A proposta do projeto “Quelônios da Amazônia” é capacitar as comunidades locais que participam direta e indiretamente do desenvolvimento da região, sejam extrativistas, comerciantes, agricultores, sejam outros segmentos organizados da sociedade. As comunidades de Santa Terezinha, do Lago das Piranhas; Santa Maria, do Lago do Curumucuri; e Nossa Senhora do Carmo, do Igarapé das Fazendas, são as primeiras a participar do projeto.

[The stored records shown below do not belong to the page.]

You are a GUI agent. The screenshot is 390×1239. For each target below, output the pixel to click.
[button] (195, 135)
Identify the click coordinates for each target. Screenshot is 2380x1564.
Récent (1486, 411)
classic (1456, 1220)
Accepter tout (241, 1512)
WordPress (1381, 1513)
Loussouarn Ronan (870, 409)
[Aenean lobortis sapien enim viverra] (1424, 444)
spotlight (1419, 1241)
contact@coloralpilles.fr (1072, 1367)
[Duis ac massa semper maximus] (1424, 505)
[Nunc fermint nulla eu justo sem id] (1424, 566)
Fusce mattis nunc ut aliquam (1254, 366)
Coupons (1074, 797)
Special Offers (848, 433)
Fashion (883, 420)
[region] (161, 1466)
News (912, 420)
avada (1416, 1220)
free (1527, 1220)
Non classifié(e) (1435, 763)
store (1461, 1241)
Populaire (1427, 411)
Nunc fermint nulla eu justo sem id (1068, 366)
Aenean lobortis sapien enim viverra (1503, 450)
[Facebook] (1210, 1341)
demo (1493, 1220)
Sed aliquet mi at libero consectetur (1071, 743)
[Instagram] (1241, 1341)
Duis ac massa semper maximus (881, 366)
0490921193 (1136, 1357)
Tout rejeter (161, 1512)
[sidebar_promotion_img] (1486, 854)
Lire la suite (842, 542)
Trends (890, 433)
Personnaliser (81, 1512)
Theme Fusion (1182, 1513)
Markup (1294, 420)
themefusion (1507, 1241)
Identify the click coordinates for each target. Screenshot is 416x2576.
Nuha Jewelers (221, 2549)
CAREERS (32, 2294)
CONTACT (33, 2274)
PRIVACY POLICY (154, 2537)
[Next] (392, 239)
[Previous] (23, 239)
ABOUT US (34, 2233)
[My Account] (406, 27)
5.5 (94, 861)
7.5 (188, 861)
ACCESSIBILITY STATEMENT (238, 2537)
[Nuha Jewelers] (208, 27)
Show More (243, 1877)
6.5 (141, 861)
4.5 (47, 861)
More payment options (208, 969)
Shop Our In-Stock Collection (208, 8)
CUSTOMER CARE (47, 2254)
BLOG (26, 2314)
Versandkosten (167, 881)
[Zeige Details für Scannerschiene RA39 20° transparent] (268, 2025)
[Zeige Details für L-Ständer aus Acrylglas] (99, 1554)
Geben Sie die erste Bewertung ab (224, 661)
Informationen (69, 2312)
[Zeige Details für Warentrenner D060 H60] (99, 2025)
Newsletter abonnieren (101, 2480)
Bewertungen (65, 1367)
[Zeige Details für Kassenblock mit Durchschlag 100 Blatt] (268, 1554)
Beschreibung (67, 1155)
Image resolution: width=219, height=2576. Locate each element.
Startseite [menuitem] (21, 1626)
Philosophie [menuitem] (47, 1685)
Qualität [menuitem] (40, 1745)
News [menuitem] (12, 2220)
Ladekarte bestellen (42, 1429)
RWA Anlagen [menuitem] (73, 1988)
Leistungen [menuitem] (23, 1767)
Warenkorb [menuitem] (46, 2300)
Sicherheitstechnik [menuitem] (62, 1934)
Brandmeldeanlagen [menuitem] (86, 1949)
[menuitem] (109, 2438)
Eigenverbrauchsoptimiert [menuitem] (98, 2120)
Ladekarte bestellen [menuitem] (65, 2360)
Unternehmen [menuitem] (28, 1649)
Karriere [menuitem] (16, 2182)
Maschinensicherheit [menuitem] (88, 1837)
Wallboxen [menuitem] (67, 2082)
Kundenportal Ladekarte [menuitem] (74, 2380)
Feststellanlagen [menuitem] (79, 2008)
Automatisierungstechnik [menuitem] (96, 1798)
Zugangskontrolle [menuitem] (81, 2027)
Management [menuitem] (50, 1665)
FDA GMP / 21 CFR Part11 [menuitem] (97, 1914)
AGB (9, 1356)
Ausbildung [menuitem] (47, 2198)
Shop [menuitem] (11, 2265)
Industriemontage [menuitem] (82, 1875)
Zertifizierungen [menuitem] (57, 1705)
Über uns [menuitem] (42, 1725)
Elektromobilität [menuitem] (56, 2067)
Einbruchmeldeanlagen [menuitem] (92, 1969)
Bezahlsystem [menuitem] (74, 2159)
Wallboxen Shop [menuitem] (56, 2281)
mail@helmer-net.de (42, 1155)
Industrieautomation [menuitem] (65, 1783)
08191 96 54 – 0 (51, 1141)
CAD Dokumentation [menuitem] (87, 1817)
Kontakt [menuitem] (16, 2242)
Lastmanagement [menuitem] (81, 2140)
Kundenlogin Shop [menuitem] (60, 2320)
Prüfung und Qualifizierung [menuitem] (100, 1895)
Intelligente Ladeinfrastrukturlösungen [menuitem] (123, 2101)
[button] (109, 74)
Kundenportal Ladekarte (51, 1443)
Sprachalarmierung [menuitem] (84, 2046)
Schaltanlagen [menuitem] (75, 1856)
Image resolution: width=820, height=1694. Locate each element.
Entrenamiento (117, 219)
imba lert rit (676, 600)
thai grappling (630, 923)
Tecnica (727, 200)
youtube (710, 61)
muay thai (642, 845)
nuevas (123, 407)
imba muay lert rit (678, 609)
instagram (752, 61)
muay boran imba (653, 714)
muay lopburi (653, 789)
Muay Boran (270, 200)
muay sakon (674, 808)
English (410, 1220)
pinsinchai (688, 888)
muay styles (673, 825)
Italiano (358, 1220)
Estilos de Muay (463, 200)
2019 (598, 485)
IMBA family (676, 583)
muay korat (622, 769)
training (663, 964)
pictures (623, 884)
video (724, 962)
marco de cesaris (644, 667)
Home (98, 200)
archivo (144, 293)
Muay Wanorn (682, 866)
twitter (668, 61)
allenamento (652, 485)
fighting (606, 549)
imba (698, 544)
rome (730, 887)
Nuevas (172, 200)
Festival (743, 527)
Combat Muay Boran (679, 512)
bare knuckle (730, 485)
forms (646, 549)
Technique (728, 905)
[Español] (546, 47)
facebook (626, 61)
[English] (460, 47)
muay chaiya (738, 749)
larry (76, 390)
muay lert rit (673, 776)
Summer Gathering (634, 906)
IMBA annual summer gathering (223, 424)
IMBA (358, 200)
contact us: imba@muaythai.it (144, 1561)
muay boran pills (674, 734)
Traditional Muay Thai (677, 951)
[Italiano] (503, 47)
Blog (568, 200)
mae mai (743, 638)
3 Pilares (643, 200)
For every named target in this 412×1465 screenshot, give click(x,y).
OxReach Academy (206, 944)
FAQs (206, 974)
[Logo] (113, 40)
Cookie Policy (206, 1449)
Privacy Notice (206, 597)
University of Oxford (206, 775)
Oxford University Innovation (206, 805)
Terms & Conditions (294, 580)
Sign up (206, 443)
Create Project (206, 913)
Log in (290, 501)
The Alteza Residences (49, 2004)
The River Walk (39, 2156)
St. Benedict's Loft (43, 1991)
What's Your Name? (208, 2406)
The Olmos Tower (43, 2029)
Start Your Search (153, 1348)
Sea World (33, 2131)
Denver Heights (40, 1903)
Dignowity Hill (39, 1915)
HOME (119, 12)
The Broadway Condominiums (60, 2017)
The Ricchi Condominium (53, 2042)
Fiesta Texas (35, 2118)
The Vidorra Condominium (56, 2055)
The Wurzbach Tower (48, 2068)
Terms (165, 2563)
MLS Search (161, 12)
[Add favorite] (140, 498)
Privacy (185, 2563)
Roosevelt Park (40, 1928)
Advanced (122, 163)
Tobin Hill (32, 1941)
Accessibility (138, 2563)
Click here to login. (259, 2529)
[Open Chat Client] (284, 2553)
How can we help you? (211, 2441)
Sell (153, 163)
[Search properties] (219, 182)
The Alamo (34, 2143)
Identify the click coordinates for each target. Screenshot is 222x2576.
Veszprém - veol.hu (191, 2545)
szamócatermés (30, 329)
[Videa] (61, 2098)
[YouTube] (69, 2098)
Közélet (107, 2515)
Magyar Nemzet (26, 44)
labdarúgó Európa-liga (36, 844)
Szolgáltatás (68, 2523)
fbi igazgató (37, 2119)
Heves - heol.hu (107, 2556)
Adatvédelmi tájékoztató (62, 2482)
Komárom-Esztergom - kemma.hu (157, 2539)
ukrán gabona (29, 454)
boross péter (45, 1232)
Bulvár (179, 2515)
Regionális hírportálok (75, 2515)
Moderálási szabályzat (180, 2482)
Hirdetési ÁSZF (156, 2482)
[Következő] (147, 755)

De acordo com dados apresentados pelo Ibama em encontro realizado com a Alcoa, o Instituto já implementa projeto de mesmo nome há 27 anos, por meio do Centro Nacional de Conservação e Manejo de Répteis e Anfíbios – RAN. Neste período, cerca de 53 milhões de filhotes foram devolvidos à natureza. Só no Tabuleiro de Monte Cristo, no rio Tapajós, entre os municípios de Aveiro e Itaituba, também no Oeste do Pará, foram devolvidos mais de 8 milhões de filhotes e cerca de 300 mil destinados a criadouros.
Extinção – Há muito tempo a utilização de quelônios tomou proporções comerciais a ponto de algumas espécies correrem risco de extinção. Desde 1967 algumas medidas foram adotadas para recuperar e reduzir a atividade predatória, com a publicação da Lei 5.197/67, que dispõe sobre a proteção da fauna. Na década de 1970, os quelônios, em especial as espécies Podocnemis expansa (tartaruga-da-amazônia) e Podocnemis unifilis (tracajá), estavam indicados para compor a lista de animais em processo de extinção.
Baseado nessa ameaça, o Ibama iniciou os trabalhos do projeto “Quelônios da Amazônia” em 1979. Com o desenvolvimento desse projeto, o RAN tem se consolidado como instituição de referência. O Instituto conseguiu garantir a sobrevivência das várias espécies de quelônios, além de preservar a cultura regional.